** start **
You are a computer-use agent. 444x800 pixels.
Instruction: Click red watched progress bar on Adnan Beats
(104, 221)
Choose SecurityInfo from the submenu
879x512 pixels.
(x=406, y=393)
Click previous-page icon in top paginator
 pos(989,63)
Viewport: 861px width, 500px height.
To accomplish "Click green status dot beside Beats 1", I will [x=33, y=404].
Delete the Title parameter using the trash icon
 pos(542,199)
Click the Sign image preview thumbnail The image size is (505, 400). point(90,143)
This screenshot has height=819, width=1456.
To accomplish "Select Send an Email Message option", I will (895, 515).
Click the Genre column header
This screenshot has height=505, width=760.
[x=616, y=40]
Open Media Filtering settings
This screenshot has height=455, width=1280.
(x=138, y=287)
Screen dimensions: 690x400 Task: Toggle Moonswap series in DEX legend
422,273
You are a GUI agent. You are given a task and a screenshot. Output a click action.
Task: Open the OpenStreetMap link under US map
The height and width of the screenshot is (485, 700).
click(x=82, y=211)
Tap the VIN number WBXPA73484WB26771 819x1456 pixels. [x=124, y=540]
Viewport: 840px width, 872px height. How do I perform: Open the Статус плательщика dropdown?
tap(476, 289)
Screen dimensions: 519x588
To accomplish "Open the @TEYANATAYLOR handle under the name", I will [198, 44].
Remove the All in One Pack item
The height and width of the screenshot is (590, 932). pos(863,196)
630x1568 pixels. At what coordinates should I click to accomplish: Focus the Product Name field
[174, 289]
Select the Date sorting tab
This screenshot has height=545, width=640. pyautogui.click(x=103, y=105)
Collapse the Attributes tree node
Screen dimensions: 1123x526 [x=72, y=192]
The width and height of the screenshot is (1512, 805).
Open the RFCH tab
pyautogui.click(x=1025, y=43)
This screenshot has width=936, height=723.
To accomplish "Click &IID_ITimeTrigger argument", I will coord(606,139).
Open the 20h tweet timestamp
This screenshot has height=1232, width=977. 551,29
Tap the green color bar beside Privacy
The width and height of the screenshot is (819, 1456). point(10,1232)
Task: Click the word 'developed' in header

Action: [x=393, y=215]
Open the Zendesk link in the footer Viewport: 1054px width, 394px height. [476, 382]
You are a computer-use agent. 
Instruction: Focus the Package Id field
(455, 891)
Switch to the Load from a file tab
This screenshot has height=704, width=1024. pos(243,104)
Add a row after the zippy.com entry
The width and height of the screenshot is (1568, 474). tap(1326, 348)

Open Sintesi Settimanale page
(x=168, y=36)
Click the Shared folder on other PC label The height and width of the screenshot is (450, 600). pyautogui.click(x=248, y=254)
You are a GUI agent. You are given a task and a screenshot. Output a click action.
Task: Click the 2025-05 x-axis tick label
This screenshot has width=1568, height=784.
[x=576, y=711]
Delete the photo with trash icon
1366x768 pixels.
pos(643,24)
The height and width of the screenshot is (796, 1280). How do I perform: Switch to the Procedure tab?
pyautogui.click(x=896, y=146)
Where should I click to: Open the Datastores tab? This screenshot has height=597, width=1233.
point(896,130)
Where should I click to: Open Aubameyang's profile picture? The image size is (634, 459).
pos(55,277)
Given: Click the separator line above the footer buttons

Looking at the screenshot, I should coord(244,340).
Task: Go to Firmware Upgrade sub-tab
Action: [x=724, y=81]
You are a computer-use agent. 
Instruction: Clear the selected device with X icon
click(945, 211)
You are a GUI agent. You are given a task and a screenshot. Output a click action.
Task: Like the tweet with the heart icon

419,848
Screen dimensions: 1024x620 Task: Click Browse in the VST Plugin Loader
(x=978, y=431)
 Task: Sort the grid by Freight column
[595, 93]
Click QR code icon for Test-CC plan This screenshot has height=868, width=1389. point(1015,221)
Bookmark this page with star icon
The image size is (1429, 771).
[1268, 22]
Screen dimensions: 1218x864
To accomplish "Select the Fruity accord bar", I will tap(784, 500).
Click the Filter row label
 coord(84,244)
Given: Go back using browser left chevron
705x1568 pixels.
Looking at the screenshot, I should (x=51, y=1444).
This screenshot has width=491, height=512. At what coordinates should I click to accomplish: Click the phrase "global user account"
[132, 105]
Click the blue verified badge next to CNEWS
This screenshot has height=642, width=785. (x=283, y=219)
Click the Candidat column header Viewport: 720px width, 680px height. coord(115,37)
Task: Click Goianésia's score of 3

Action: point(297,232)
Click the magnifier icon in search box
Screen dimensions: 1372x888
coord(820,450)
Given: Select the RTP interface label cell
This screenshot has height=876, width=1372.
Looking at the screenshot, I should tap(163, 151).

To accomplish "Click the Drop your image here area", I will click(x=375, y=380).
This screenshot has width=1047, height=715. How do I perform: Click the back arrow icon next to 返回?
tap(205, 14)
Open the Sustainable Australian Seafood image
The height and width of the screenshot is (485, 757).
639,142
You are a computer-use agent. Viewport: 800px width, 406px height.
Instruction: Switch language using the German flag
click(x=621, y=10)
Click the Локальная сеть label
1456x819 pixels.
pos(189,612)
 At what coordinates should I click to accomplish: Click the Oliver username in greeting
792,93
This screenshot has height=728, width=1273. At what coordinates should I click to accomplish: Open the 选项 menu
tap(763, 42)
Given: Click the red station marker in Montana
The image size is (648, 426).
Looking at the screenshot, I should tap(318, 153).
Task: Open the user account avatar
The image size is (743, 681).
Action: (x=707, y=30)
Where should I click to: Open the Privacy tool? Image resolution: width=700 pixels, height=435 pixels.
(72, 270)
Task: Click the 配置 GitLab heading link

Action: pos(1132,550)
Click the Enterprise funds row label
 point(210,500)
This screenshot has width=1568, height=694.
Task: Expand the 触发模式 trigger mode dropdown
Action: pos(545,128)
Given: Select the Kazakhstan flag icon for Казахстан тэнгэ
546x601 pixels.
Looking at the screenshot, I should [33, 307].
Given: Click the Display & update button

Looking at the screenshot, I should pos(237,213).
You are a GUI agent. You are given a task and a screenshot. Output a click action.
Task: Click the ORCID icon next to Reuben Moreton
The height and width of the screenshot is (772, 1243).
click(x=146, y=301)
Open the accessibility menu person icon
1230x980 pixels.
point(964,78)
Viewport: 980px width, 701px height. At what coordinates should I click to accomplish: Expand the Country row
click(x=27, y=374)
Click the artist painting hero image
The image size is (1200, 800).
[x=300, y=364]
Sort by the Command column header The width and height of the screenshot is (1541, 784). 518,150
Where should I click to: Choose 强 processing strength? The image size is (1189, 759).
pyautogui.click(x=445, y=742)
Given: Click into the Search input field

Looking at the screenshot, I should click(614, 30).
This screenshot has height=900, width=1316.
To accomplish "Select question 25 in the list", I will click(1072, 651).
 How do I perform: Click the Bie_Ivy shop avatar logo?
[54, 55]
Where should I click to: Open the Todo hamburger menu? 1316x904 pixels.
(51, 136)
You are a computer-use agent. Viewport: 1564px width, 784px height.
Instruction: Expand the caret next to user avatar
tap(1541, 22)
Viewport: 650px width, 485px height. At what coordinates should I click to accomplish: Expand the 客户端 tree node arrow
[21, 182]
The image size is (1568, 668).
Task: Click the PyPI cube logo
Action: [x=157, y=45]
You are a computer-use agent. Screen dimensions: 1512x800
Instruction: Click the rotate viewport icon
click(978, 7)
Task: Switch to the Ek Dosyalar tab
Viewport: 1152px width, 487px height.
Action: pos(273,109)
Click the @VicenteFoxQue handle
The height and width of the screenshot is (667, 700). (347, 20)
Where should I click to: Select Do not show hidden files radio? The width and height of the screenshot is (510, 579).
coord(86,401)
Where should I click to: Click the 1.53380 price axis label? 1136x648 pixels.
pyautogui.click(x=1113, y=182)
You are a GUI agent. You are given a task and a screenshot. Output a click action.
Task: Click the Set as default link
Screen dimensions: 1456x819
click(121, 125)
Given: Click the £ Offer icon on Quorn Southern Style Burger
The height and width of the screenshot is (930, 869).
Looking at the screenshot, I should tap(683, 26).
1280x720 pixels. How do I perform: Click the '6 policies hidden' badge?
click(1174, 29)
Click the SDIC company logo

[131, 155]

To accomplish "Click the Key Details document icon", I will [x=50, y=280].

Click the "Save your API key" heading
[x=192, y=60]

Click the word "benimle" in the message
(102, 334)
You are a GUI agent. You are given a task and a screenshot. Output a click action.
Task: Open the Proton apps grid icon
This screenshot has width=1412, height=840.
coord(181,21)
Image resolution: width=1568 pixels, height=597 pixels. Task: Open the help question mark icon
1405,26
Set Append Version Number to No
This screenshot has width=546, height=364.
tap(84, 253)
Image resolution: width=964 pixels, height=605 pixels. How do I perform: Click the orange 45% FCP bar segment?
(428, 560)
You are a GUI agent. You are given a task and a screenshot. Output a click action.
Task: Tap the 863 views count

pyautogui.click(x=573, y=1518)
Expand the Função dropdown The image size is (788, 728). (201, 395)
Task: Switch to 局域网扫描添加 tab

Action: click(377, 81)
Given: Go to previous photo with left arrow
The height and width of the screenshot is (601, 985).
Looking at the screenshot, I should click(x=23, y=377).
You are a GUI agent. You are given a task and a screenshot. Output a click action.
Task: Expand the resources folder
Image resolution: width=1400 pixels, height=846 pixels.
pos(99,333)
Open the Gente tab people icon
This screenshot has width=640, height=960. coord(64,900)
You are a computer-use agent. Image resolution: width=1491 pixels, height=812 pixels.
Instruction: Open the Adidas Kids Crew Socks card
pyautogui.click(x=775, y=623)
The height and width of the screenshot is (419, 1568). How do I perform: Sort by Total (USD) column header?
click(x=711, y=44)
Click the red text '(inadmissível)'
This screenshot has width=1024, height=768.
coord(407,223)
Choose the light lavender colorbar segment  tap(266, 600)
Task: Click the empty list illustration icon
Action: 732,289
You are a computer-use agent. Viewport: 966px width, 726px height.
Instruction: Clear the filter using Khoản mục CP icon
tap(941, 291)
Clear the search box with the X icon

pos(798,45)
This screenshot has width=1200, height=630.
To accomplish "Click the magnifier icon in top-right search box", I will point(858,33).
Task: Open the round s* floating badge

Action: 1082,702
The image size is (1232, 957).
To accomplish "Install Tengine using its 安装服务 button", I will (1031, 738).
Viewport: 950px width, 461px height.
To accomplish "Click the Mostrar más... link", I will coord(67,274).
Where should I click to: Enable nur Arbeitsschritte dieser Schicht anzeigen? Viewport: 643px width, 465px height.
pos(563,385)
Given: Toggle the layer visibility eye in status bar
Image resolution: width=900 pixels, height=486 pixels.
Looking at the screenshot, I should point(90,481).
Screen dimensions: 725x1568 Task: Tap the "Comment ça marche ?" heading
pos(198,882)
** end **
### Challenge
Scale the data from its first line through the line containing "Tap the VIN", inclusive, and give back every one of those lines, requests included. Multiply each coordinate in the answers by 1.9 and round to whole numbers, halves up, leaving all other numbers unchanged.

### Solution to this problem
You are a computer-use agent. 444x800 pixels.
Instruction: Click red watched progress bar on Adnan Beats
(198, 420)
Choose SecurityInfo from the submenu
879x512 pixels.
(x=771, y=747)
Click previous-page icon in top paginator
 pos(1879,120)
Viewport: 861px width, 500px height.
To accomplish "Click green status dot beside Beats 1", I will [x=63, y=768].
Delete the Title parameter using the trash icon
 pos(1030,378)
Click the Sign image preview thumbnail The image size is (505, 400). point(171,272)
This screenshot has height=819, width=1456.
To accomplish "Select Send an Email Message option", I will (1701, 979).
Click the Genre column header
This screenshot has height=505, width=760.
[x=1170, y=76]
Open Media Filtering settings
This screenshot has height=455, width=1280.
(x=262, y=545)
Screen dimensions: 690x400 Task: Toggle Moonswap series in DEX legend
802,519
You are a GUI agent. You are given a task and a screenshot. Output a click action.
Task: Open the OpenStreetMap link under US map
The height and width of the screenshot is (485, 700).
click(x=156, y=401)
Tap the VIN number WBXPA73484WB26771 819x1456 pixels. [x=236, y=1026]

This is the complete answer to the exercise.